Those that are not individually material do not have to be classified as an MSP. However, APRA does expect that an entity would have additional processes and controls for managing the cohort, to address risks associated with these service providers.
1.7 Interaction between CPS 230 and CPS 900
Draft CPG 230 noted that APRA expects critical functions defined for resolution planning (under Prudential Standard CPS 900 Resolution Planning) would be classified as critical operations under CPS 230.
Comments received
Some submissions raised concerns about the relationship between CPS 230 and CPS 900, including:
- while there is considerable overlap in what is captured by ‘critical functions’ and ‘critical operations’, the approach in the draft guidance may inadvertently ‘expand the net’;
- a need for more clarity about what is expected of contractual arrangements under CPS 900; and
- challenges arising from CPS 900 and CPS 230 implementation advancing at different speeds.
APRA’s response
Draft CPG 230 sought to simplify and streamline entities’ approach to thinking about these two related categories. However, the expectation as stated inadvertently created confusion. While critical functions and critical operations significantly overlap, they are distinct concepts.

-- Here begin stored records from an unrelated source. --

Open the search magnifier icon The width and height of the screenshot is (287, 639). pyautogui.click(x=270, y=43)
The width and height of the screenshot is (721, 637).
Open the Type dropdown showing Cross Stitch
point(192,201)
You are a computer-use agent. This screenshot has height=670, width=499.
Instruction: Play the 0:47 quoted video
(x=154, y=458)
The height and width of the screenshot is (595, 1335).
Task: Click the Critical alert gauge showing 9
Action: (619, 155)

Advice on CPS 900 resolution-resilient contracts
Under CPS 900, entities must support resolution planning when notified by APRA. CPS 900 applies to all SFIs, and a subset of non-SFIs which perform functions that APRA deems to be critical to the financial system, industry, or communities. As part of this process, APRA may require entities to amend certain contracts with service providers, to make critical functions contracts ‘resolution resilient’, such that critical functions are maintained in resolution. This may include services that support an entity’s critical functions, business lines, daily operations, and/or resolution capabilities.
APRA considers that resolution-resilient contracts are those that:
- have been amended to ensure that service providers may not terminate, cancel, suspend, or vary terms solely on the grounds of APRA exercising any of its powers in connection with resolution; and
- ensure continued access, on arm’s length commercial terms, to services after APRA exercises its powers in connection with resolution. This includes continuity through any restructure or transfer that may be part of the resolution plan.

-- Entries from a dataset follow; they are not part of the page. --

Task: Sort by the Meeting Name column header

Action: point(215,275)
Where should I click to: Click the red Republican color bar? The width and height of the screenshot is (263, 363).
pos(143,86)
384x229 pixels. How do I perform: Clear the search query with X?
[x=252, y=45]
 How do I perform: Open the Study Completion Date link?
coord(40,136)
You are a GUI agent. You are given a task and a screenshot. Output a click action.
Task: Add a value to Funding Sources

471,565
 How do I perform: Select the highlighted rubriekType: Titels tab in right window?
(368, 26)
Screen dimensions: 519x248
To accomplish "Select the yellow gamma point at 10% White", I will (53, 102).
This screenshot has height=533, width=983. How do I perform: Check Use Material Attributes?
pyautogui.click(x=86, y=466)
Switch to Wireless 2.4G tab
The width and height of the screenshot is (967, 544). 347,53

If efficient, entities may wish to amend contracts to meet CPS 900 at the same time as they make their CPS 230 updates, rather than re-open the contracts again when APRA initiates resolution planning with them. The advice above is intended to support entities in doing so, by outlining what APRA considers resolution-resilient contracts should provision for.
1.8 Insurance brokers and reinsurance
CPS 230 prescribes certain service providers as material service providers. In relation to insurance, CPS 230 requires an insurer to classify a provider of services for underwriting, claims management, insurance brokerage and reinsurance as a material service provider.
Comments received
While CPS 230 is final, several submissions made comments on this matter and sought further clarification around the specific details of how the designation of insurance brokers and reinsurers as MSPs would work in practice. There were also general concerns expressed pertaining to the capture of brokers and reinsurers as material service providers regardless of their size or the nature and scope of services being provided to an insurer.
APRA’s response
CPS 230 does not intend to capture arm’s length transactions such as the purchase of reinsurance, or the intermediation of an insurance policy to the insurer’s client facilitated by an insurance broker as meaning the provider of the service would be automatically deemed a material service provider.
Rather, it is intended to capture those arrangements where an insurer relies on a service provider to undertake a critical operation (as defined under paragraph 36 of CPS 230), or the arrangement introduces material operational risk to the regulated entity.
While brokers are a prescribed material service provider under paragraph 50, APRA is aware of the many differing capacities in which brokers operate. APRA expects brokers would only be captured if an entity relies on the broker in delivering a critical operation or the broker introduces material operational risk to the regulated entity.
1.9 Provision of services by the same legal entity
While not explicitly covered in CPG 230, the issue of the application of CPS 230 in the context of services provided by another part of the same legal entity (typically located offshore) - which could include the parent of the Australian branch operation, or another branch located in another jurisdiction - has been raised with APRA.
Comments received
Some submissions sought clarity on the issue of the provision of services by other parts of the same legal entity.
APRA’s response
As noted in footnote 15 of CPS 230, a material service provider may be a third party, related party or connected entity. Therefore, references to material service providers refer to parties that are not part of the same legal entity as the regulated entity.
Where an entity relies on another part of the same legal entity for the provision of a service in relation to a critical operation, APRA expects there would be an appropriate assessment of the risks associated with the provision of that service. There should also be service level agreements or other mechanisms such that the regulated entity is appropriately informed of issues and other matters that could impact on the provision of the service that is essential to its critical operations.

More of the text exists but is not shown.